-------- TESTO FORNITO --------

Quando tuo figlio sarà più grande, gli racconterai come è venuto al mondo?
Assolutamente sì, mio figlio sarà a conoscenza di quello che è stato il nostro percorso!
Cerco già di sensibilizzare il più possibile nipoti e cugini sull’argomento. Quando ero incinta di Manfredi ho spiegato loro che il bimbo che zia Enza aveva nella pancia era arrivato in modo diverso.
Ho acquistato diversi libri che raccontano ai bambini la procreazione medicalmente assistita. Credo che Manfredi sarà in grado di comprendere come è venuto al mondo fra qualche anno, anche se sta crescendo con una mamma che si sta impegnando per rendere questo mondo più trasparente.
L'aver vissuto un percorso di Pma ti ha dato o tolto di più?
Di getto risponderei: “Ha ampliato il mio bagaglio”, perché sicuramente mi sono scoperta più forte di quanto pensassi, mi sono trovata ad affrontare paure, perplessità, una gravidanza particolare che più volte mi ha portato a chiedermi: “Ma chi me l’ha fatto fare!”. Però, a mente fredda, penso che la Pma non mi abbia dato qualcosa di positivo, anzi, mi ha tolto, e ancora oggi devo confrontarmi con dei vuoti incolmabili.
Tuttora nutro una sana invidia per chi riesce a rimanere incinta senza difficoltà… È una cosa che io non riesco a superare. Tremo solo all'idea di avere una seconda gravidanza, di dover ricominciare quel percorso. Ho paura. Mi pongo molte domande sul come potrebbe andare e non ho risposte. È qualcosa che non dipende da te, che non riesci a governare, che ti sfugge dalle tue stesse mani e che, quindi, ti risulta difficile da affrontare con serenità.
Dall'esperienza particolare della Pma, però, sono sbocciate quelle che oggi sono la community e l’associazione. In questo senso, la Pma mi ha dato anche del bene, mi ha dato persone con le quali condivido aspetti della mia vita che non riuscirei a condividere con chi non ha passato quel che ho passato io, ma non perché gli altri non lo possono capire, ma perché non l’hanno vissuto.

-------- ESTRATTI DEI DATI --------

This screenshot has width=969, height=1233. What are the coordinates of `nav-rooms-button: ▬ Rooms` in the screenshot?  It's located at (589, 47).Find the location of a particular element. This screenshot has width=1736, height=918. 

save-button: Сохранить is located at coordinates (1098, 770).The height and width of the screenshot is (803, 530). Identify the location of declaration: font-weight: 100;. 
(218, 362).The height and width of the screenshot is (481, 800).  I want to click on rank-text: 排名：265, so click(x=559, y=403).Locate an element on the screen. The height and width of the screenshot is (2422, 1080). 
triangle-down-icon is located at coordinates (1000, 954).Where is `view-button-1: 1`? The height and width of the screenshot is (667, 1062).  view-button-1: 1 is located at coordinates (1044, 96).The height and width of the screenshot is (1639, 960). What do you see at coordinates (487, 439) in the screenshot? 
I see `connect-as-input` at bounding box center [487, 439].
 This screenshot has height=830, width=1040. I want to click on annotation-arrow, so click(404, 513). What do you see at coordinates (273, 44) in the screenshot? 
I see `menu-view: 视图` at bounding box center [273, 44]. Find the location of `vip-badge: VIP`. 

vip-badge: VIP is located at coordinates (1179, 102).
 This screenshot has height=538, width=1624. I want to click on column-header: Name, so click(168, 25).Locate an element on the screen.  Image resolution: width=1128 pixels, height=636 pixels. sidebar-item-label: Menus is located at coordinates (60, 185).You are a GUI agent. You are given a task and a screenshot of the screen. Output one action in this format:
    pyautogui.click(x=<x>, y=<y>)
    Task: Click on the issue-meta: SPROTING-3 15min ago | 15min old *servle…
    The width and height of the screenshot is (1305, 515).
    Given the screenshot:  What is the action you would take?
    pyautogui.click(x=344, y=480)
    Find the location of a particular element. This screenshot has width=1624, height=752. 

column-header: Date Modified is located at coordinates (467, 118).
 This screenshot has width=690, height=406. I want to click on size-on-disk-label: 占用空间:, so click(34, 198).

--------

• CONSEGNA:
Puoi riportare senza modifiche il passo dell'intervista sulla procreazione assistita che va da "Ho acquistato diversi" fino a "dei vuoti incolmabili."?

• RISULTATO:
Ho acquistato diversi libri che raccontano ai bambini la procreazione medicalmente assistita. Credo che Manfredi sarà in grado di comprendere come è venuto al mondo fra qualche anno, anche se sta crescendo con una mamma che si sta impegnando per rendere questo mondo più trasparente.
L'aver vissuto un percorso di Pma ti ha dato o tolto di più?
Di getto risponderei: “Ha ampliato il mio bagaglio”, perché sicuramente mi sono scoperta più forte di quanto pensassi, mi sono trovata ad affrontare paure, perplessità, una gravidanza particolare che più volte mi ha portato a chiedermi: “Ma chi me l’ha fatto fare!”. Però, a mente fredda, penso che la Pma non mi abbia dato qualcosa di positivo, anzi, mi ha tolto, e ancora oggi devo confrontarmi con dei vuoti incolmabili.